I’m finding that simply posing this question is useful. It is helping me hold both, letting go of this phase of my life and designing what I want in my new life.

It also helps me be aware that self-care needs to support my nervous system to calm the hell down without excessively numbing myself out. I’ve been keeping an eye on how I want to comfort myself, minimizing shadow comforts by asking myself, “What do I really want?I-rest or TV? If TV, what show would restore me rather than make me anxious? Novel or poetry? Sit outside on porch watching the swallows and ravens or do a little yoga? Talk with a friend? Then who can meet me in this place without trying to fix things?

It sounds like this inquiry takes a lot of time, but the truth is, asking what you really want saves time because you don’t end up giving yourself something so-so or even draining, which leaves you feeling more drained or strung out.

I’m also being aware of how much I seek comfort because I don’t want to use comfort to mute the potency of this passage. I don’t want to “just get through this.” I want to savor this in-between time, this not knowing what’s next.

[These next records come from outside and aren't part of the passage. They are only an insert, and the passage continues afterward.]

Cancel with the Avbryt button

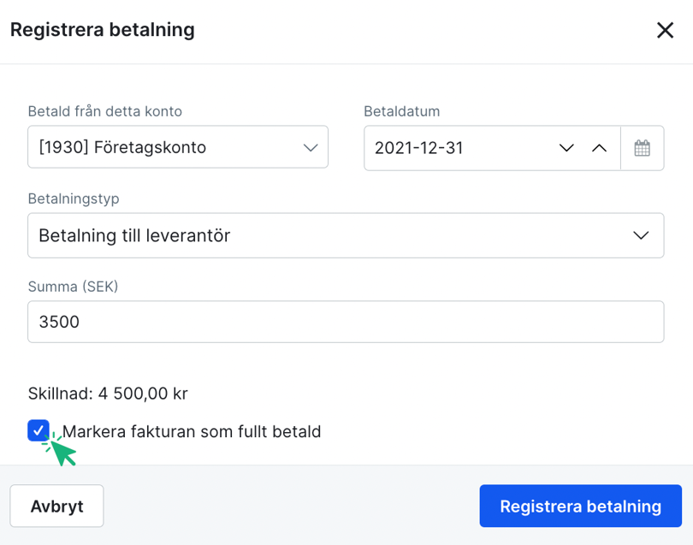(x=56, y=506)
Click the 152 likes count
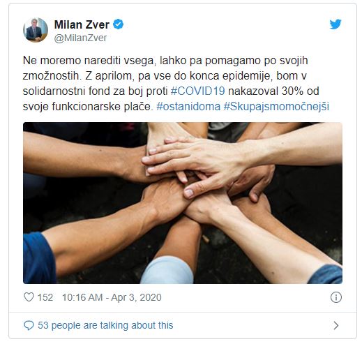 45,297
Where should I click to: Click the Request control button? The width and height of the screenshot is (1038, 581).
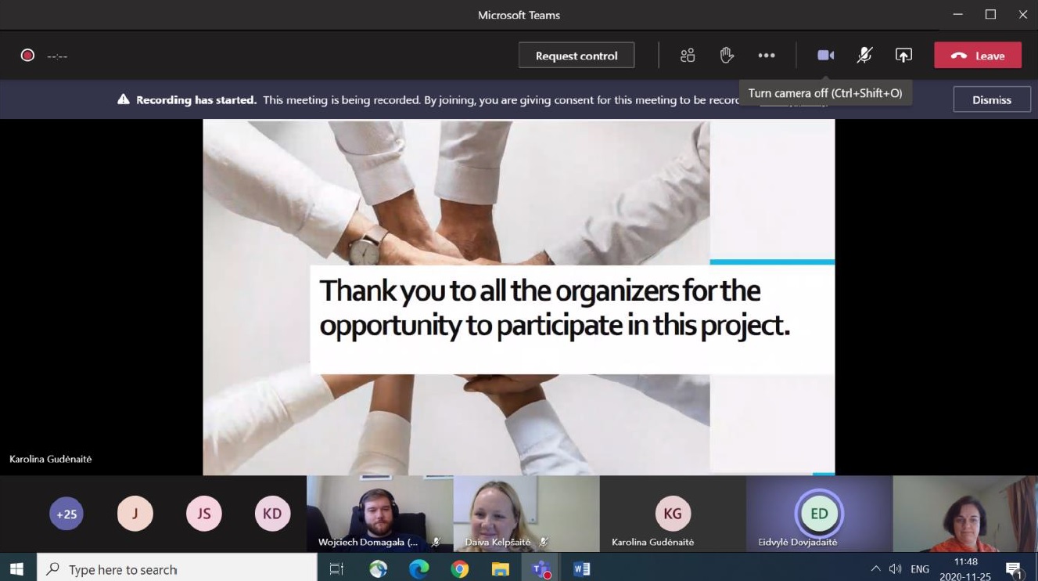pos(576,56)
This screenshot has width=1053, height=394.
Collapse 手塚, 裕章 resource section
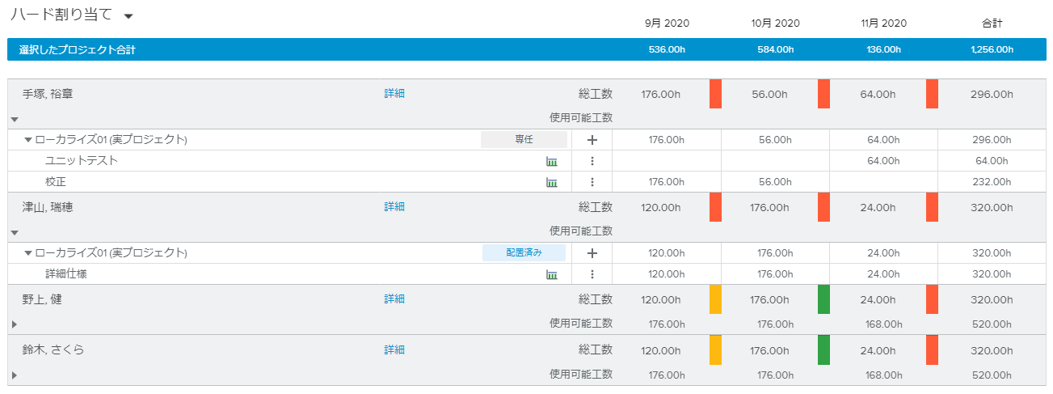tap(15, 119)
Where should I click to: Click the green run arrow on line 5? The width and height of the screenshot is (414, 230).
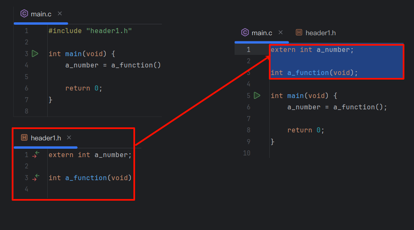(257, 96)
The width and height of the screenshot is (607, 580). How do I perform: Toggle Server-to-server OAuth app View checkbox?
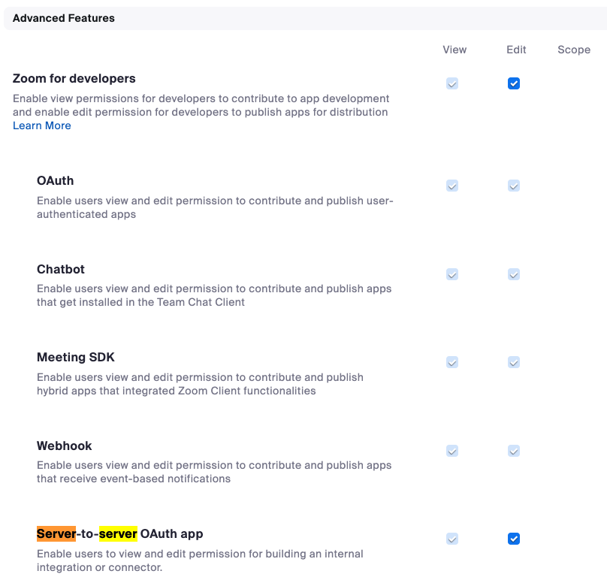(x=452, y=539)
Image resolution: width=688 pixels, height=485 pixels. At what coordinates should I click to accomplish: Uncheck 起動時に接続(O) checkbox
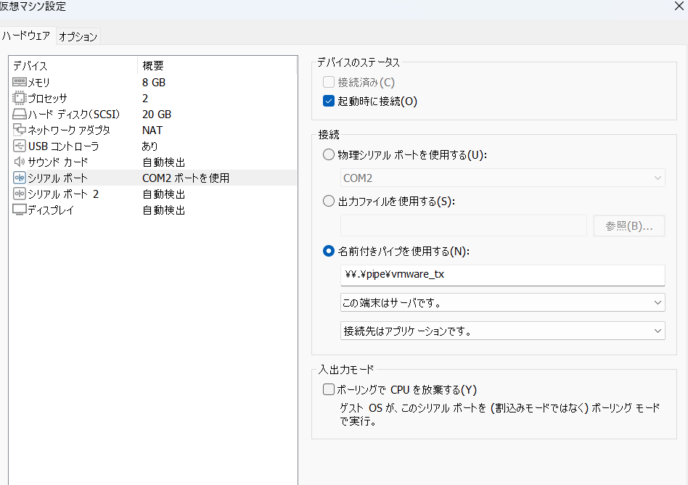click(x=329, y=101)
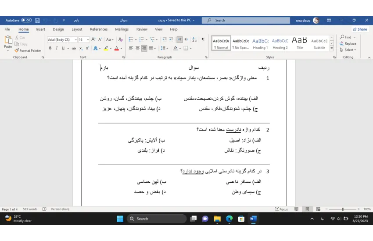
Task: Click the Share button
Action: tap(360, 29)
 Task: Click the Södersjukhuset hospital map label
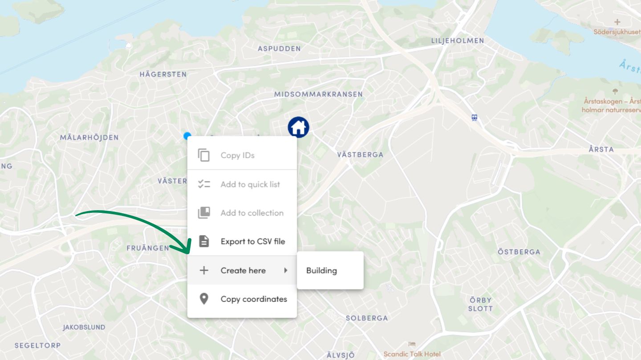[x=617, y=32]
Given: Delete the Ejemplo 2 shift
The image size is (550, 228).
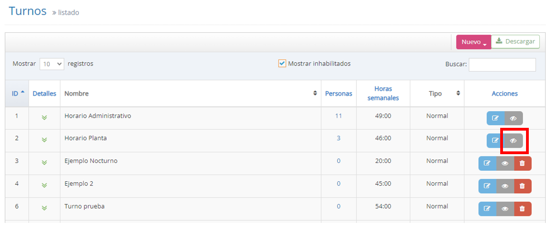Looking at the screenshot, I should coord(522,186).
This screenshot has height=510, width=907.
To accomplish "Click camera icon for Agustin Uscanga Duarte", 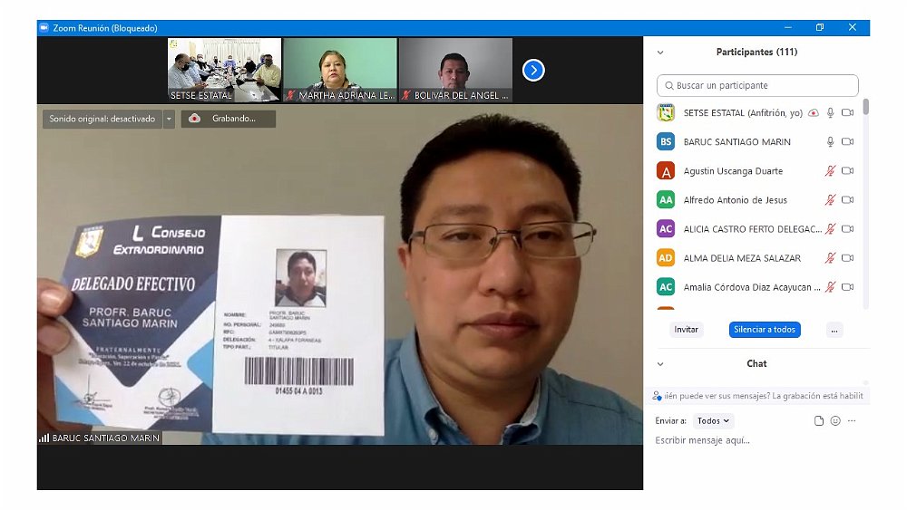I will tap(847, 171).
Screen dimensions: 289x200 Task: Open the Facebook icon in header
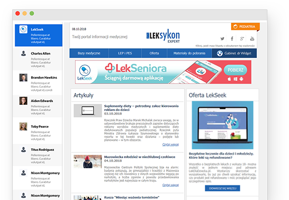tap(232, 39)
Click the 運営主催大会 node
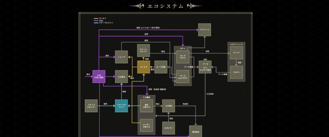329x137 pixels. [146, 106]
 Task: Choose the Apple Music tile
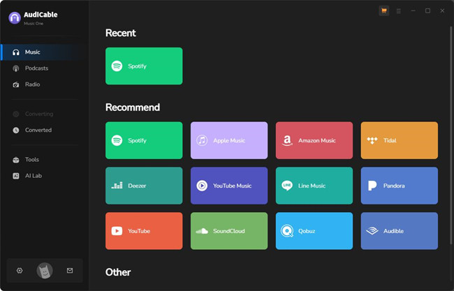[229, 140]
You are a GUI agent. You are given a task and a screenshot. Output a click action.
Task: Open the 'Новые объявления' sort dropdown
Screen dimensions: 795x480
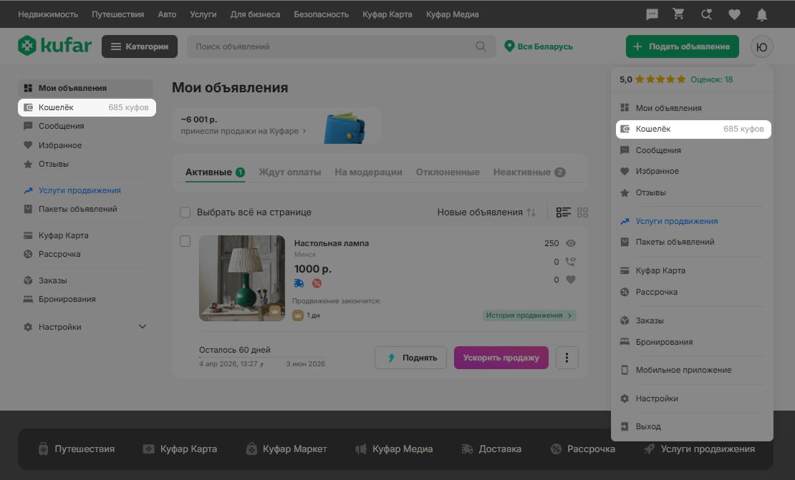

I’m telling myself that being in the liminal space is the coolest thing ever, not knowing is fun! Instead of wanting to be done, I keep bringing myself back to experiencing with my body what in-between feels like in this moment. You might play with that.

I’ve been reading Decisive by the Heath brothers to help me remember how to make good decisions and watching Kelly McGonigal’s TED talk, “How to Make Stress your Friend,” to remind me that, as Kelly says at the end, “One thing we know for certain is that chasing meaning is better for your health than trying to avoid discomfort. And so I would say that’s really the best way to make decisions, go after what it is that creates meaning in your life and then trust yourself to handle the stress that follows.”

Find resources that teach you what might be helpful but don’t try to get a Ph.D. right now – a little goes a long way.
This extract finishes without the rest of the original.